### [ACTIVITY]
Scan the entries for lines with the word "pixels" and copy those lines.

### [GIVEN RECORDS]
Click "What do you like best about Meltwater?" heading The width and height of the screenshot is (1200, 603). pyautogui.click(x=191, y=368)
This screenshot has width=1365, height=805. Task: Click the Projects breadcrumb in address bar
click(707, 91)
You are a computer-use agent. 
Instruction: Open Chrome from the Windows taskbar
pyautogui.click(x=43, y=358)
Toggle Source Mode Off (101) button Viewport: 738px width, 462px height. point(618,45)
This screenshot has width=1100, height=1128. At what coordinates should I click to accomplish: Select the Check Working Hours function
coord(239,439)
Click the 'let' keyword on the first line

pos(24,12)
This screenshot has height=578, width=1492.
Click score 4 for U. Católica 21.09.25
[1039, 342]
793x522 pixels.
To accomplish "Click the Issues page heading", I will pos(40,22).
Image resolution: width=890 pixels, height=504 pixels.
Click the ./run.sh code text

### [SOLUTION TO THE PROBLEM]
793x522 pixels.
Image resolution: width=890 pixels, height=504 pixels.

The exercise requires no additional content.